Le député (Les Républicains) Eric Ciotti a décrit le ministère de l’intérieur de Christophe Castaner comme un « bateau ivre sans capitaine ». « Vous imaginez le premier ministre absent si la même chose que samedi dernier se reproduit ?, interroge un proche d’Edouard Philippe. Nous avons vécu une crise d’ordre public qui nécessite sa mobilisation. Il retournera aussi vite que possible en outre-mer. »

« Une grave faute »

Le pouvoir se veut alerte, donc. Et n’hésite pas à faire monter la tension. Mercredi, Emmanuel Macron a annoncé en conseil des ministres que les militaires de l’opération antiterroriste « Sentinelle » seront mobilisés de manière « renforcée » pour faire face aux « gilets jaunes ». Une annonce destinée à marquer les esprits, qui a choqué aussi bien à droite qu’à gauche. « Quelles que soient les circonstances, l’armée ne peut et ne doit assurer aucune tâche de police. Ce n’est pas son métier. Il n’y a pas d’ennemi de l’intérieur en France », a souligné le chef de file de La France insoumise (LFI), Jean-Luc Mélenchon.

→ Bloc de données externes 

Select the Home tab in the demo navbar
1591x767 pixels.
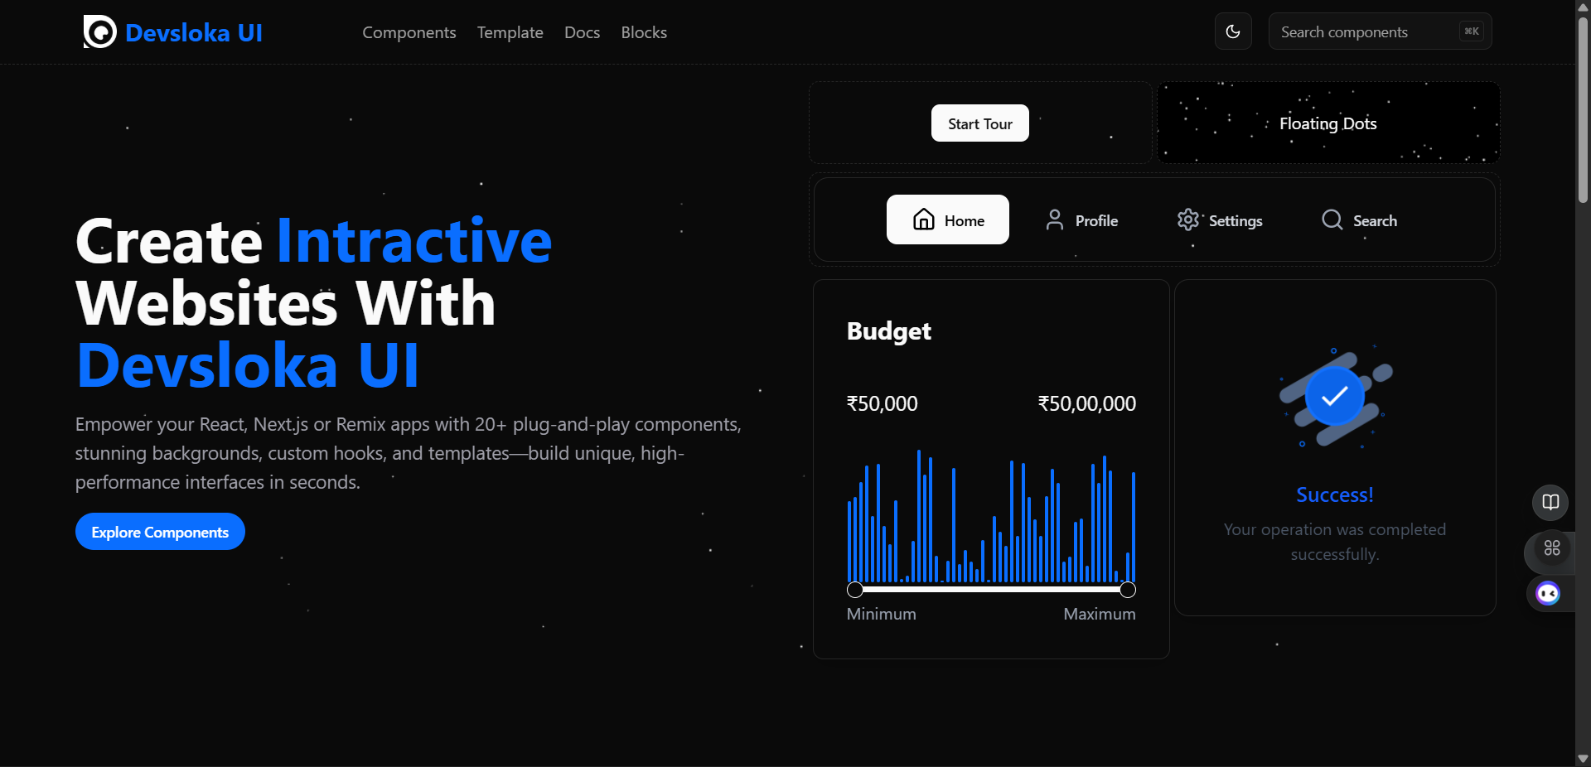(x=947, y=219)
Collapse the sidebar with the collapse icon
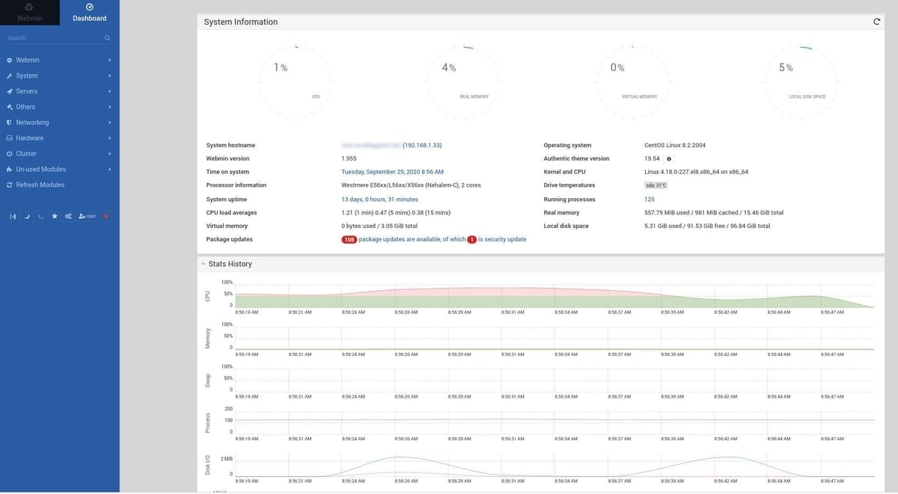Viewport: 898px width, 494px height. coord(13,216)
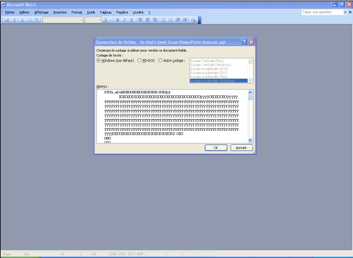Click the Save icon in the toolbar
Image resolution: width=353 pixels, height=258 pixels.
click(x=6, y=20)
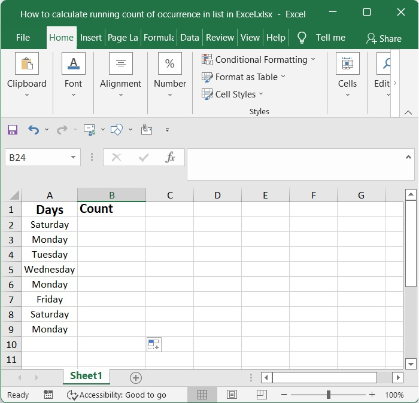Switch to Page Break Preview view
This screenshot has width=419, height=403.
260,395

« La dernière trouvaille du président de la République qui consiste à utiliser l’armée pour assurer le maintien de l’ordre est une grave faute », a évoqué, pour sa part, le sénateur LR, Bruno Retailleau avant de détailler ses critiques : « Les militaires ne sont pas formés aux techniques du maintien de l’ordre. Les militaires sont formés à se battre, à faire la guerre, à répondre par les armes à ceux qui les assaillent. Que se passerait-il si un groupe de black blocs s’en prenait physiquement à des militaires à proximité des Champs-Elysées ? »

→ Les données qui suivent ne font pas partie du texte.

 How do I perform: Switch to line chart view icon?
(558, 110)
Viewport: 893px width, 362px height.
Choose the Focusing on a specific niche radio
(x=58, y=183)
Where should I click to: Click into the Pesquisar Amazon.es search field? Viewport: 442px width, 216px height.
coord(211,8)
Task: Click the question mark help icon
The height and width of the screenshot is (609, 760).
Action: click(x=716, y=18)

Même si elles ont été rares, certaines voix ont défendu cette option. « J’ai vu que ça soulève une polémique, la présence des militaires. Je vais vous faire un aveu : je me suis demandé pourquoi ça n’avait pas été fait plus tôt, a ainsi affirmé, jeudi, l’ancienne ministre socialiste Ségolène Royal sur RTL.Certes les black blocs ne sont pas des terroristes, mais ils sèment la terreur. Et donc c’est la même chose. »

« Passer à l’offensive »

Cette annonce fait en tout cas suite à celle formulée par M. Philippe, lundi, d’une révision de la doctrine de maintien de l’ordre qui doit permettre aux policiers de se montrer plus offensifs. « Les forces de l’ordre ne sont pas payées pour se faire casser la gueule une fois par semaine, ce n’est pas dans la fiche de poste », justifie une ministre. « Vous voulez de l’ordre public ? Cela implique de passer à l’offensive. On peut craindre des blessés, voire des morts », prévient carrément un député de la majorité.

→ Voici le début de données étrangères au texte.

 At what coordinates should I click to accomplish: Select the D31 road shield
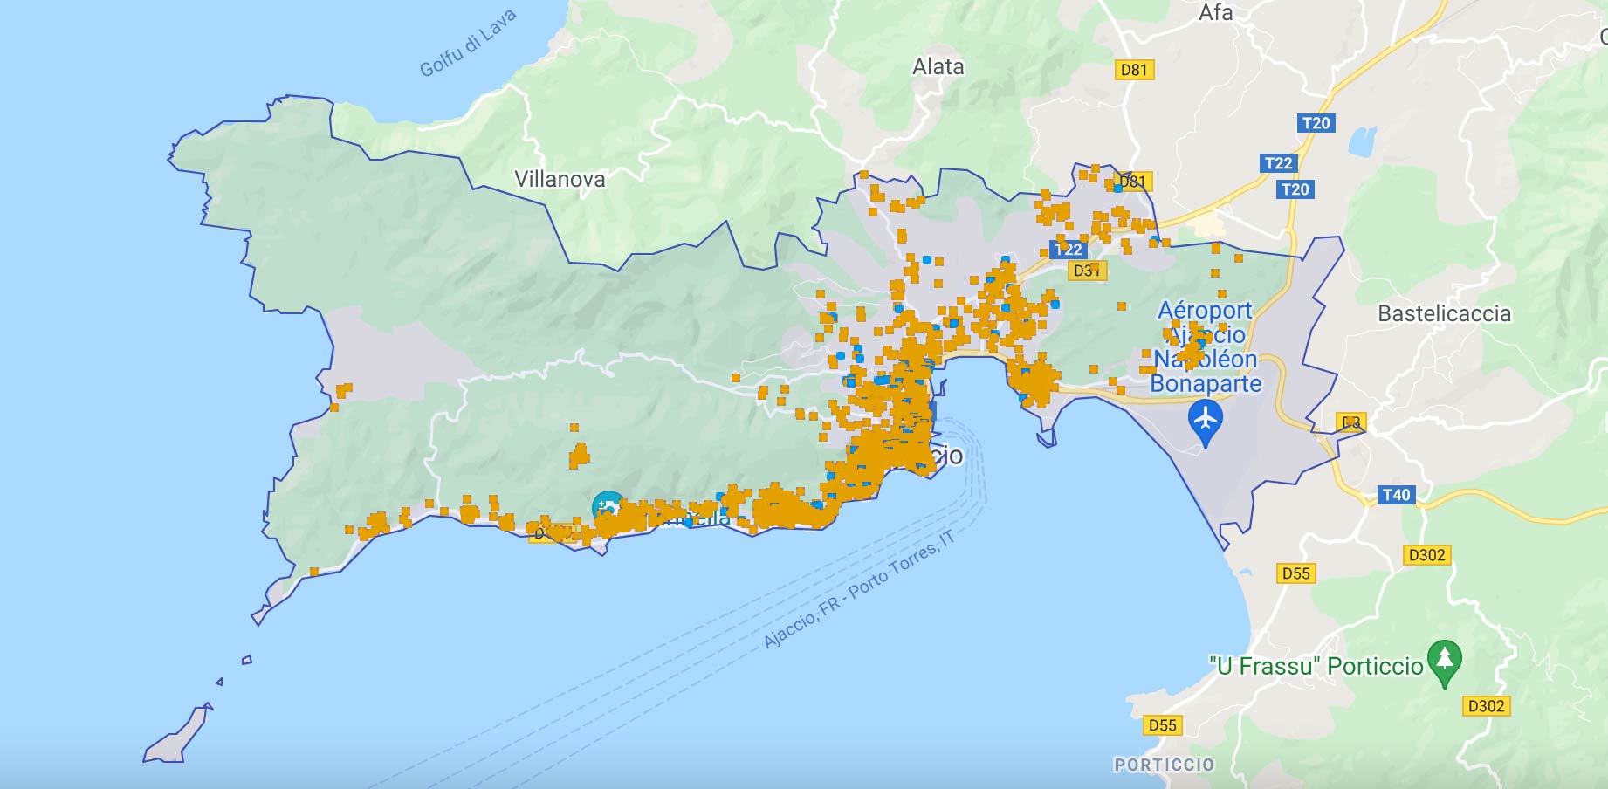click(1087, 271)
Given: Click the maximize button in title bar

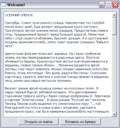Looking at the screenshot, I should coord(108,5).
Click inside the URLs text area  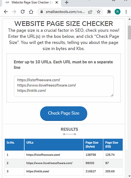64,86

Face aux « gilets jaunes » – « des gens factieux qui veulent déstabiliser le gouvernement », selon un ministre –, le pouvoir a décidé de prendre l’opinion à témoin et mise sur un réflexe légitimiste en sa faveur. « Les gilets jaunes, ça ne m’a jamais beaucoup importé. Ce qui compte, c’est le soutien qu’ils ont dans l’opinion », assure un proche d’Emmanuel Macron. Selon un sondage Elabe pour BFM-TV, diffusé mercredi, 53 % des Français approuvent le mouvement. Une baisse de huit points en une semaine. « La sympathie au mouvement s’apparente à nos oppositions cumulées. On ne va pas convaincre un insoumis ou un type du Rassemblement national qu’on a raison », estime un député. Ne reste plus qu’à convaincre les autres de l’efficacité de l’action du gouvernement.